Kenilworth Court has had several notable residents:
- Cyril Power (1872–1951) was an English artist who co-founded The Grosvenor School Of Modern Art in London.
- William Cooper (1910–2002) was an English novelist.
- Gavin Ewart (1916–1995) was a British poet.
- Jaroslav Drobný (1921–2001) was a World No. 1 amateur tennis champion
- Carol II (1893–1953) reigned as King of Romania from 8 June 1930 until 6 September 1940. He lived in Flat 113 Kenilworth Court (using Flat 112 Kenilworth Court for his retinue) while in London as Crown Prince before he ascended to the throne.
- Hugh Gater Jenkins, Baron Jenkins of Putney (1908–2004) was a British politician, campaigner and Labour Party member of Parliament and the House of Lords.
- Gary Kemp lived in Flat 143 for a few years in the 1980's
- Fred Russell (1862–1957) was an English ventriloquist. Usually credited as being the first to use a knee-sitting figure, he is known as "The Father of Modern Ventriloquism". He lived in Flat 71, Kenilworth Court, between 1914 and 1926.

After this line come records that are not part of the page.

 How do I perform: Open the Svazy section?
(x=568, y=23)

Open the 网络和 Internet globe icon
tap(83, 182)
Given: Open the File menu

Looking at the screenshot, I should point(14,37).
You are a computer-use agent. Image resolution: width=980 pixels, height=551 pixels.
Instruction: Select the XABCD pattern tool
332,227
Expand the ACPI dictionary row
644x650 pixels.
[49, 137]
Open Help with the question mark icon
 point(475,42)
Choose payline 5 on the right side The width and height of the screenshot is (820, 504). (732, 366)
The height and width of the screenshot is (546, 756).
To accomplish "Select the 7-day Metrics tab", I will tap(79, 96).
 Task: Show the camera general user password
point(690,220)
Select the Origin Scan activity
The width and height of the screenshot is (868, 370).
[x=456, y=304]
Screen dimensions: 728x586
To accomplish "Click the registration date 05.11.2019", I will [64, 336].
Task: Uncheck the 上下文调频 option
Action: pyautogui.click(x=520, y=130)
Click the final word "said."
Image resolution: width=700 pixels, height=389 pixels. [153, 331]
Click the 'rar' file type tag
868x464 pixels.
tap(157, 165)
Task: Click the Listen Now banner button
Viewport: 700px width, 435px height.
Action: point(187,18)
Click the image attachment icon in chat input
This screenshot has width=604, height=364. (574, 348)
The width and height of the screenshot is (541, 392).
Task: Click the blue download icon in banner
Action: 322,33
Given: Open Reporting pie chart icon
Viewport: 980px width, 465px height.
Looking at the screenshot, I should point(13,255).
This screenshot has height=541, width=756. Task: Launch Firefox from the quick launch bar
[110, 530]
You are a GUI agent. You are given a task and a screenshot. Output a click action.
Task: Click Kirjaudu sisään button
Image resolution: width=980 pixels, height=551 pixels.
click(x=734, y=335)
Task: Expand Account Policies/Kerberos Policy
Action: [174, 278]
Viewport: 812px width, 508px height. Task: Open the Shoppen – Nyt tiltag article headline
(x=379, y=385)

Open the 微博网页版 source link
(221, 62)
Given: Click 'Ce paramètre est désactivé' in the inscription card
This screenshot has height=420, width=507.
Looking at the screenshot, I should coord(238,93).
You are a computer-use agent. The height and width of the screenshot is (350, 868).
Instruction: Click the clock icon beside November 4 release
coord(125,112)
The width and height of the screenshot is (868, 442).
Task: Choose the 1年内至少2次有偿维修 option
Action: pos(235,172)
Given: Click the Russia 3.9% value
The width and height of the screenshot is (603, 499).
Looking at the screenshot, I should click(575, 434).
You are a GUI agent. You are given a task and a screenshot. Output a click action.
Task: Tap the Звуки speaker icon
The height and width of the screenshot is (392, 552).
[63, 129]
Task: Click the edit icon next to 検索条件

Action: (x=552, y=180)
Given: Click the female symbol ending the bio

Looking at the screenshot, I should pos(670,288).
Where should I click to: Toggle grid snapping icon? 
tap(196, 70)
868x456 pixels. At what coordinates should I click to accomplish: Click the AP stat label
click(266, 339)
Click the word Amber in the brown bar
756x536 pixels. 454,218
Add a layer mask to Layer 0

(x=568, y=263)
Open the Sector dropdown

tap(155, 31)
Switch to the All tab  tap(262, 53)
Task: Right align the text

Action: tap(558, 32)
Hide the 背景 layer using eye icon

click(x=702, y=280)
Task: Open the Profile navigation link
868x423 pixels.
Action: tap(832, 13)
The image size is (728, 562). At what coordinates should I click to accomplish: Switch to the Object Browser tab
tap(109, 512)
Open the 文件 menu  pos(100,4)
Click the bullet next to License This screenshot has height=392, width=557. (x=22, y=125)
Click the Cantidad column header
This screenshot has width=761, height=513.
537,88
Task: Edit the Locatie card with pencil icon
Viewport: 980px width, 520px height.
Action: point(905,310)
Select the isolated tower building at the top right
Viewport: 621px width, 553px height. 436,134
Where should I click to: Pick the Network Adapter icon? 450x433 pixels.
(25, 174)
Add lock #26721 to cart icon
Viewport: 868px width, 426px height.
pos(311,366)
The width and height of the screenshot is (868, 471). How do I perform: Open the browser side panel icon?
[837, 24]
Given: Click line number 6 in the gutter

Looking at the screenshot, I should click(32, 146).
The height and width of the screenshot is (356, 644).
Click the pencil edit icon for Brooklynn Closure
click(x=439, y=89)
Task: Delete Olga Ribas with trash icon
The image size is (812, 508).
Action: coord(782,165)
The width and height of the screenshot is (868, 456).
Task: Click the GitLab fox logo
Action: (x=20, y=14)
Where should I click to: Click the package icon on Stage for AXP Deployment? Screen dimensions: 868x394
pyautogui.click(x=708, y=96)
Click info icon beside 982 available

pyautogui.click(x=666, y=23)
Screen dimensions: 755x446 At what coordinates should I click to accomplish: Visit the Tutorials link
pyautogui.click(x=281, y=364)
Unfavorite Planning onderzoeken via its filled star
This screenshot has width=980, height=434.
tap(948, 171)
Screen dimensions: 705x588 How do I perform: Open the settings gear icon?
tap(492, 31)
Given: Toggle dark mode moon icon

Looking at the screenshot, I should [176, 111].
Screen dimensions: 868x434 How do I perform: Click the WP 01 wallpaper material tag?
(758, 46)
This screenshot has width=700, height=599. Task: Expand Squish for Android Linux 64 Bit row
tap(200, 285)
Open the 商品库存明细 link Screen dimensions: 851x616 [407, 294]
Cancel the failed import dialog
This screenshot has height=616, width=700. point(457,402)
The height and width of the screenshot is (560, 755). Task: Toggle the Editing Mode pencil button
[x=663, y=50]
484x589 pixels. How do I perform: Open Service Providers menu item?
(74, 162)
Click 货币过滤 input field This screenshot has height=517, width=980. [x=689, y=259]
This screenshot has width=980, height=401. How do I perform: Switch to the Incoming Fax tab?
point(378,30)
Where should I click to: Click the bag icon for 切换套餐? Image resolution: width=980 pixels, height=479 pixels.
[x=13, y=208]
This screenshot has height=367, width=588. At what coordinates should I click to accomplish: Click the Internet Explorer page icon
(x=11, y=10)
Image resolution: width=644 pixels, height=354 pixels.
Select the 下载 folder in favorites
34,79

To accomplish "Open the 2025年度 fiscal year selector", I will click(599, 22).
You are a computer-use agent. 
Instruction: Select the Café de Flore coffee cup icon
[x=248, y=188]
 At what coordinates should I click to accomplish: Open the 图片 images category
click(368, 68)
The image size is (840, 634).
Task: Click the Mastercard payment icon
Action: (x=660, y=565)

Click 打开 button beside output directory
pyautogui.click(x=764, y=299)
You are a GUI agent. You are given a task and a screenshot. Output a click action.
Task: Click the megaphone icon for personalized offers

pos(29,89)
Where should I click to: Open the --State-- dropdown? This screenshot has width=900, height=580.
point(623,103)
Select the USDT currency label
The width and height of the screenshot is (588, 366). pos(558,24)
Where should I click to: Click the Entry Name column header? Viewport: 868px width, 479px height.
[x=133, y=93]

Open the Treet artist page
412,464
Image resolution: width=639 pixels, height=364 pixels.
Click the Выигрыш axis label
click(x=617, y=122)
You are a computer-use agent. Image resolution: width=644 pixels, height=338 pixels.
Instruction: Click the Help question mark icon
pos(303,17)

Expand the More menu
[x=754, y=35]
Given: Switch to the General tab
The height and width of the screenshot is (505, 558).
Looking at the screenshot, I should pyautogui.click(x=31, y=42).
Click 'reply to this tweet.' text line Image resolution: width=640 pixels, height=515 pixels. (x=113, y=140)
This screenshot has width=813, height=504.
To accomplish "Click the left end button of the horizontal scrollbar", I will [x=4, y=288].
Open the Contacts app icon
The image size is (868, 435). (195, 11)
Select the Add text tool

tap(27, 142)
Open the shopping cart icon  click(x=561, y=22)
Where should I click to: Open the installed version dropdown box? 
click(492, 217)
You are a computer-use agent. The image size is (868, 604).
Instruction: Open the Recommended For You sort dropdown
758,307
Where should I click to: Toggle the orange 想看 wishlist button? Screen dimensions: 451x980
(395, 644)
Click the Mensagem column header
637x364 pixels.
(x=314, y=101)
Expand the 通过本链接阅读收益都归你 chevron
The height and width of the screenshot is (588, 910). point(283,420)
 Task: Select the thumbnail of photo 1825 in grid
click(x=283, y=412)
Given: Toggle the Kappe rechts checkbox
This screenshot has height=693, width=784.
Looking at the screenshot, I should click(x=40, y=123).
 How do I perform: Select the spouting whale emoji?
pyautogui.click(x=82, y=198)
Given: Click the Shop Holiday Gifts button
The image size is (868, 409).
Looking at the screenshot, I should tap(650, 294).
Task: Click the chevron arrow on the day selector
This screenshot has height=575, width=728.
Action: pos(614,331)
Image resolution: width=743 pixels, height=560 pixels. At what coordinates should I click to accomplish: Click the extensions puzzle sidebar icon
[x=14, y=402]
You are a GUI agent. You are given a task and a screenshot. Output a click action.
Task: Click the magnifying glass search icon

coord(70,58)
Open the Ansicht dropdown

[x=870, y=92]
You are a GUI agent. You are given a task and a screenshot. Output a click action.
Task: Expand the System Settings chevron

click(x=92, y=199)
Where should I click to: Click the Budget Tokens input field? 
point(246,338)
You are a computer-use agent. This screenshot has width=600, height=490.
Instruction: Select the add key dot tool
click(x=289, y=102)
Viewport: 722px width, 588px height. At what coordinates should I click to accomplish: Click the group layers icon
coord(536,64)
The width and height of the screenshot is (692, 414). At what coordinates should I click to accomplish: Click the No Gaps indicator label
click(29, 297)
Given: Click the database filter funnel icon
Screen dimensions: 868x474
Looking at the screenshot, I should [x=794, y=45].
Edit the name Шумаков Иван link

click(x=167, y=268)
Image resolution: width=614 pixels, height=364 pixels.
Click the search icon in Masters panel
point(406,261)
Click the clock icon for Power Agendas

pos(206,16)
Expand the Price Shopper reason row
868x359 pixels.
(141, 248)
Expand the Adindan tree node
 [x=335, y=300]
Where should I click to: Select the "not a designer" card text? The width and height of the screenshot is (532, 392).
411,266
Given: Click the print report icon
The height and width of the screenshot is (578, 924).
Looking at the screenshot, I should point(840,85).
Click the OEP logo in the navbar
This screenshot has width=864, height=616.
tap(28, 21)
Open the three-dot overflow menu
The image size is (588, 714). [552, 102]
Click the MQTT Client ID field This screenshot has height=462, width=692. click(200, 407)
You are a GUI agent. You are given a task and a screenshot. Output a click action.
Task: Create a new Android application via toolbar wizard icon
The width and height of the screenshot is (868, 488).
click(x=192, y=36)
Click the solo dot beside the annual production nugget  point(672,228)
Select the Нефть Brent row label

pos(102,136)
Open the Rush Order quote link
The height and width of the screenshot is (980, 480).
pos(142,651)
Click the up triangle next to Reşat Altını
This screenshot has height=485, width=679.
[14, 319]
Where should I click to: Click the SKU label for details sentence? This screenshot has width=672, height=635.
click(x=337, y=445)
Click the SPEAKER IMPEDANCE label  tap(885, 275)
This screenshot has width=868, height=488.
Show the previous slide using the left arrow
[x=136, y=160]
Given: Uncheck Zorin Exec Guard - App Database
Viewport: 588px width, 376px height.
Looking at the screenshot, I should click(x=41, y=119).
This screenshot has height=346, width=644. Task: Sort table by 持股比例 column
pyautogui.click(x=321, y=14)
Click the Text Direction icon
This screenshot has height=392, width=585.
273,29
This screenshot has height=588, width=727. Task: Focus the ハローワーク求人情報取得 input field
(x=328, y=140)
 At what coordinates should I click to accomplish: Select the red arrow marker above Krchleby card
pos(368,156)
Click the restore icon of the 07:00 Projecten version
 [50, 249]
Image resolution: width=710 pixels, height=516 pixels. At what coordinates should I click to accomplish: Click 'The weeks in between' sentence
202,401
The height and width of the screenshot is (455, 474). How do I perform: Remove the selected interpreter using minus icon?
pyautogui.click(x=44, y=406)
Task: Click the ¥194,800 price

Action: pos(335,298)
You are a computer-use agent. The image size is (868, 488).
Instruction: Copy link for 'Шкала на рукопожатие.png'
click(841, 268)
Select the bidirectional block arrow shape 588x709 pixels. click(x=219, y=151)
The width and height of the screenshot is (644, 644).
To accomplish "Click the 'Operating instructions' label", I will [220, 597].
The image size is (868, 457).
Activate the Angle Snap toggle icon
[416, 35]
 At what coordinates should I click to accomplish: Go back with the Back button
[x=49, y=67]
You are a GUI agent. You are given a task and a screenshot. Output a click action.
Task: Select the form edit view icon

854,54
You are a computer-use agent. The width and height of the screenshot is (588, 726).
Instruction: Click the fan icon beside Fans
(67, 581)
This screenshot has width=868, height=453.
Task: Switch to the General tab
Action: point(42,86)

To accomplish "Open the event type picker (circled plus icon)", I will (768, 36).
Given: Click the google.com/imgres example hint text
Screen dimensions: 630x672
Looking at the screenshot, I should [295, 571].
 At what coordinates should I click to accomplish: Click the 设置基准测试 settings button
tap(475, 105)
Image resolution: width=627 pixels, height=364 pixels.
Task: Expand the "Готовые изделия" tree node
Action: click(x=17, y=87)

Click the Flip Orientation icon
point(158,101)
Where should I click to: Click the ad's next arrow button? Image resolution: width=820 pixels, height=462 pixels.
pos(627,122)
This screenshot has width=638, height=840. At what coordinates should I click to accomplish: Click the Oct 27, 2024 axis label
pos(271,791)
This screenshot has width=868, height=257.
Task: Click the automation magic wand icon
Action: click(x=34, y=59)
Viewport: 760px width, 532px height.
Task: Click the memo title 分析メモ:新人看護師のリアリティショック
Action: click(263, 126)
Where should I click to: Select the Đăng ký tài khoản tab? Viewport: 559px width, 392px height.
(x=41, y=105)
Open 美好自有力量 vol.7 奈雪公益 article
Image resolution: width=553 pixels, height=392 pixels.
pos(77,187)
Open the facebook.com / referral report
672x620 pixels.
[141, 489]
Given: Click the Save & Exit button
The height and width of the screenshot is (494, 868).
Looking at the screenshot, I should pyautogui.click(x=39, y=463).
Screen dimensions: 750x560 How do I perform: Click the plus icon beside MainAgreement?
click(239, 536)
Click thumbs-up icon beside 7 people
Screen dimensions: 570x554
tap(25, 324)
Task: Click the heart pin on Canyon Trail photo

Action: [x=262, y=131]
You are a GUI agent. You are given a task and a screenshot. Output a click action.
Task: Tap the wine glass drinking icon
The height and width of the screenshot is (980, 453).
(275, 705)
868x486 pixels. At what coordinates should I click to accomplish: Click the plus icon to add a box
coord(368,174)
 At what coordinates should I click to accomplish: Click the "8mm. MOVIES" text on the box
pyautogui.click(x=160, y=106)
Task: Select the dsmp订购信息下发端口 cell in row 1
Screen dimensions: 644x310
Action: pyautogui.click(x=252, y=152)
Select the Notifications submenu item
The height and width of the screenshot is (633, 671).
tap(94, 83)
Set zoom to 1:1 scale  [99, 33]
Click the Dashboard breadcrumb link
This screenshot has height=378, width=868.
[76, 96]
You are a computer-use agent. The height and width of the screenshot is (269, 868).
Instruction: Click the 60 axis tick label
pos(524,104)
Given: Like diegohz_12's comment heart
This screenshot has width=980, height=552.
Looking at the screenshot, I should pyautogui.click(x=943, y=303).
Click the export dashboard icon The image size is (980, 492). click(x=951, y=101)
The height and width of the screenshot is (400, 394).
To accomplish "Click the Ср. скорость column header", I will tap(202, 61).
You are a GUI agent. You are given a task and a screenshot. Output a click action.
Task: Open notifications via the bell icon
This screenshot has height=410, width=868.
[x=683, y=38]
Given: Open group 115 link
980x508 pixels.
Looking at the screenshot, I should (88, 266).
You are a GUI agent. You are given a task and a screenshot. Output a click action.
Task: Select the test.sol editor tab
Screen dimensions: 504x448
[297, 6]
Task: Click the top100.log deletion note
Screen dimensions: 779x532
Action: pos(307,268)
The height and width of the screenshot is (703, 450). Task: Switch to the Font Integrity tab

- William Bullerwell (1916–1977) was a British geologist and geophysicist, Chief Geophysicist and Deputy Director of the Institute of Geological Sciences in Britain.

==Popular culture==
Kenilworth Court has been a filming location for several productions:
- All the Colors of the Dark film (1972). Location of Jane Harrison's flat.
- Agatha Christie's Marple TV series Season 3, Episode 4: "Nemesis" (1 January 2009). Office of Raymond West.
- New Tricks TV series Season 9, Episode 9: "Part of a Whole" (22 October 2012). Stephen Fisher's flat.